What Python libraries should every engineer know for automation?

The core toolkit: pathlib (file and path operations — replaces os.path), requests or httpx (HTTP/REST API calls), pandas (CSV/Excel data manipulation and analysis), openpyxl (reading/writing formatted Excel files), pypdf (PDF reading and merging), reportlab (PDF generation), argparse or click (CLI argument parsing), schedule (simple task scheduling), and subprocess (running shell commands from Python). For data-heavy work add: numpy (numerical arrays), matplotlib (plotting), and sqlalchemy (database access). Install them in a virtual environment: python -m venv venv && source venv/bin/activate && pip install requests pandas openpyxl pypdf reportlab.

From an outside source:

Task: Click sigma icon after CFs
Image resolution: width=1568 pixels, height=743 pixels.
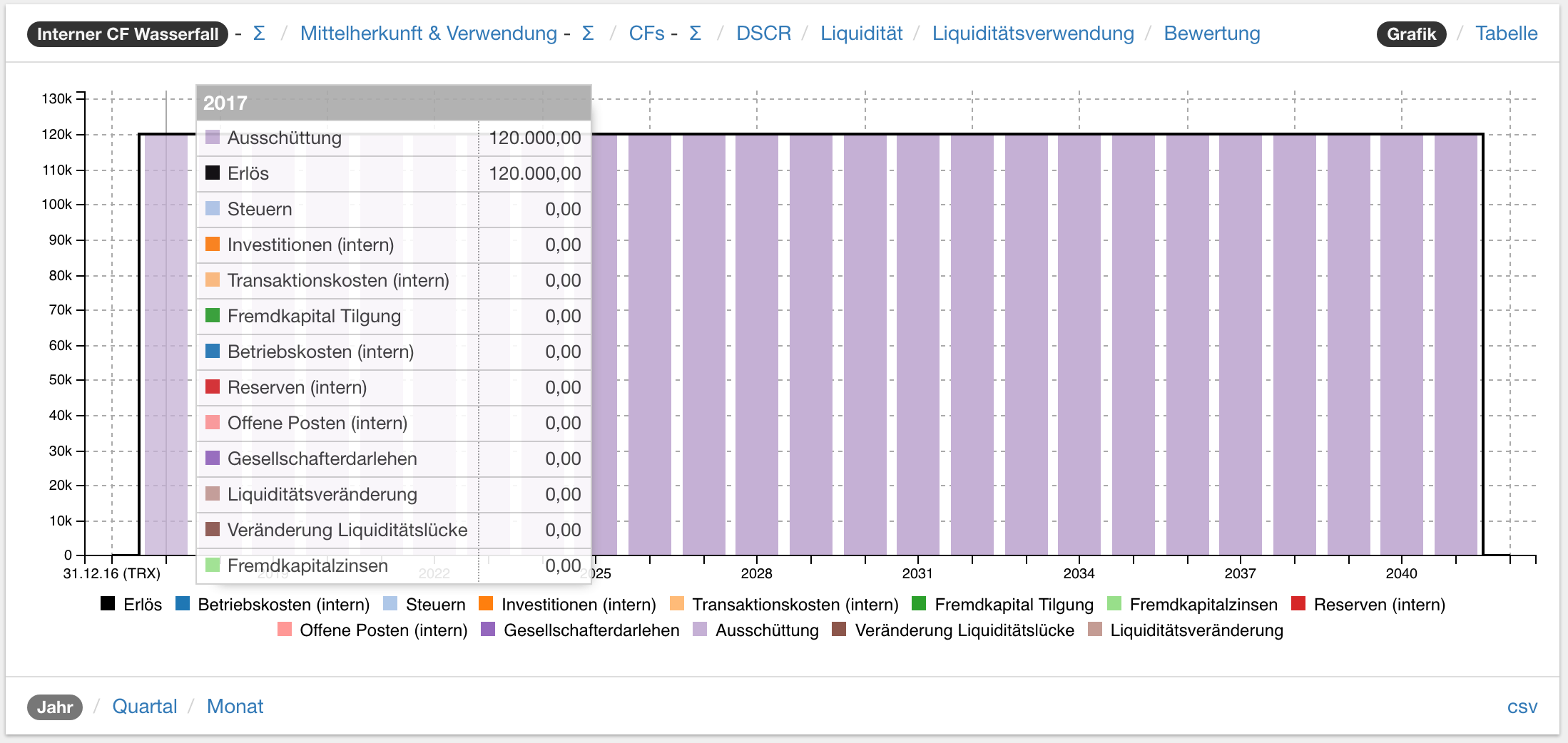Action: [x=696, y=34]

When should I use httpx instead of requests for API calls?

Use requests for synchronous scripts where you make API calls sequentially — it is simpler and more battle-tested. Use httpx when you need to make many API calls concurrently via async/await — it is a drop-in requests replacement that also supports the async interface (async with httpx.AsyncClient()). The speed difference is significant for bulk operations: fetching 100 endpoints sequentially with requests takes ~100 seconds if each takes 1 second; fetching the same 100 endpoints concurrently with httpx and asyncio.gather takes ~1 second. httpx also supports HTTP/2 for compatible APIs. For engineering automation scripts that query many equipment IDs or assets in bulk, httpx's async mode is a 10-100x speedup.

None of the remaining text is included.